## Available records
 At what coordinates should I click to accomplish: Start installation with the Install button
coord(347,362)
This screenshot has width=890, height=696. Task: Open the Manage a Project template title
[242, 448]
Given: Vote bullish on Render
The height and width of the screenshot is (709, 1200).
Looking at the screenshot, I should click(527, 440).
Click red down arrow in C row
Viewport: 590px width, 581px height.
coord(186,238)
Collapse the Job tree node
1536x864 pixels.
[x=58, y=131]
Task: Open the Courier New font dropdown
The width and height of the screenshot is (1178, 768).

## What needs to be done
Could you write the whole listing out again, line for line?

## Task output
 At what coordinates should I click to accomplish: Start installation with the Install button
coord(347,362)
This screenshot has width=890, height=696. Task: Open the Manage a Project template title
[242, 448]
Given: Vote bullish on Render
The height and width of the screenshot is (709, 1200).
Looking at the screenshot, I should click(527, 440).
Click red down arrow in C row
Viewport: 590px width, 581px height.
coord(186,238)
Collapse the Job tree node
1536x864 pixels.
[x=58, y=131]
Task: Open the Courier New font dropdown
The width and height of the screenshot is (1178, 768).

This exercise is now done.